In this study, the effects and mechanisms of different ratios of glutenin/gliadin (Glu/Gli) and calcium ions (Ca2+) on the gel properties of wheat gluten under heat induction were investigated. It was revealed that a high ratio of Glu (6:4∼10:0) improved the elasticity of wheat gluten gel and reinforced the gluten network skeleton, but the gel strength was reduced. A high ratio of Gli (0:10∼5:5) increased gel strength and water-holding capacity (WHC) of the wheat gluten gel, enhancing the gel properties and network structure. The gluten strength, WHC and gel strength responses revealed that a Glu/Gli ratio of 4:6 resulted in the best gel properties of wheat gluten and the strongest water binding ability. Incorporation of 0.004 g/mL Ca2+ significantly promoted the cross-linking between Glu and Glu-Gli, enhanced the binding ability of Gli with water, and strengthened the gel network structure and reaching its peak effect.

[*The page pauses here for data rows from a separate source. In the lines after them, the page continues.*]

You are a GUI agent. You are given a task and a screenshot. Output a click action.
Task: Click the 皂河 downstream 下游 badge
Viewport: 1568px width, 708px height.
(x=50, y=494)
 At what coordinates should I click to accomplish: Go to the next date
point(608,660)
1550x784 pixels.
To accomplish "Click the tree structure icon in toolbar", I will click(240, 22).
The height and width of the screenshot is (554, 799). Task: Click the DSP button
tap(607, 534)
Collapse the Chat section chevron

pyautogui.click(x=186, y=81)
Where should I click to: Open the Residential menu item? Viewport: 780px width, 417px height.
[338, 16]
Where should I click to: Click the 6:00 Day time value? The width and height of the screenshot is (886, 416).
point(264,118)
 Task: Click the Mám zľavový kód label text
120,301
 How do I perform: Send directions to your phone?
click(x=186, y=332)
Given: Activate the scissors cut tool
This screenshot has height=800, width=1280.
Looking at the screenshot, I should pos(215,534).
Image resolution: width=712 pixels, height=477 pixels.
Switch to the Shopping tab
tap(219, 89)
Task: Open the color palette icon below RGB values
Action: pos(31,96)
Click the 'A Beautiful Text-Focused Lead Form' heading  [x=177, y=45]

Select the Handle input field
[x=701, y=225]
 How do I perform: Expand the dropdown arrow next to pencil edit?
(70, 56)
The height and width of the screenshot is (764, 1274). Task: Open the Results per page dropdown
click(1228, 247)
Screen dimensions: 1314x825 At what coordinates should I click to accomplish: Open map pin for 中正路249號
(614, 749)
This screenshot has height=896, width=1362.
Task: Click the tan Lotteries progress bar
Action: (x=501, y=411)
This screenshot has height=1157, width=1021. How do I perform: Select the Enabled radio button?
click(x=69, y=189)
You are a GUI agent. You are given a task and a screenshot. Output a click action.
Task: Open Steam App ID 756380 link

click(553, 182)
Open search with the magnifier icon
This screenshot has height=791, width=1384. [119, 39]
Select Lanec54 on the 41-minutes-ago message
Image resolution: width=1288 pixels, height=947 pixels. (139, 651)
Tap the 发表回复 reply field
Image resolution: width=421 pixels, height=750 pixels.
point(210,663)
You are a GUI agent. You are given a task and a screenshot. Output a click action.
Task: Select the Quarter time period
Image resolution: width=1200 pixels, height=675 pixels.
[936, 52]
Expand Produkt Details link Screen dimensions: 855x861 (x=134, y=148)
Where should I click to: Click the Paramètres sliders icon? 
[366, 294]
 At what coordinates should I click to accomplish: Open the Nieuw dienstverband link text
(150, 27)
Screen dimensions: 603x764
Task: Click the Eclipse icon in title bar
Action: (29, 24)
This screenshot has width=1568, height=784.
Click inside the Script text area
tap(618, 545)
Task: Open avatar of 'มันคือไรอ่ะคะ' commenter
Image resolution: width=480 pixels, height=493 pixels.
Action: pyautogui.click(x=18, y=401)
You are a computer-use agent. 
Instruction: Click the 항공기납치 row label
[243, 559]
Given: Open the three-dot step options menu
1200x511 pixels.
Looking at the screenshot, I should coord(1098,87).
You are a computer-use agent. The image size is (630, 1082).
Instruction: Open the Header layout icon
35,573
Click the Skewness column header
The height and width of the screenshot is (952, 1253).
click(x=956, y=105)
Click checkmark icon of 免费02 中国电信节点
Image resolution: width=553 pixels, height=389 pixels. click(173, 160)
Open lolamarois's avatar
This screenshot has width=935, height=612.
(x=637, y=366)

Intermolecular forces and secondary structure analysis revealed that Ca2+ increased the disulfide bonds in Glu, hydrogen bonds in Gli, and β-sheet content. This indicated that an appropriate amount of Ca2+ formed a Ca2+-gluten protein barrier network through electrostatic shielding, which improved the continuity and compactness of the wheat gluten gel network. Excessive Ca2+ retarded wheat protein cross-linking and hydration capacity, leading to decrease in gel properties. Therefore, by adjusting the Glu/Gli ratio and adding an appropriate amount of Ca2+, the structure and gel properties of wheat gluten can be better controlled, thereby improving the quality of wheat-based products.